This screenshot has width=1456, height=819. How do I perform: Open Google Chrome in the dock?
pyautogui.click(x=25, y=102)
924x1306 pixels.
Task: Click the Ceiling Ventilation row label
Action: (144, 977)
━━━━━━━━━━
To be done - Can you rewrite the listing with "Google Chrome" changed to "Mozilla Firefox" and everything else left as it is?

Solution below -
This screenshot has width=1456, height=819. How do I perform: Open Mozilla Firefox in the dock?
pyautogui.click(x=25, y=102)
924x1306 pixels.
Task: Click the Ceiling Ventilation row label
Action: (144, 977)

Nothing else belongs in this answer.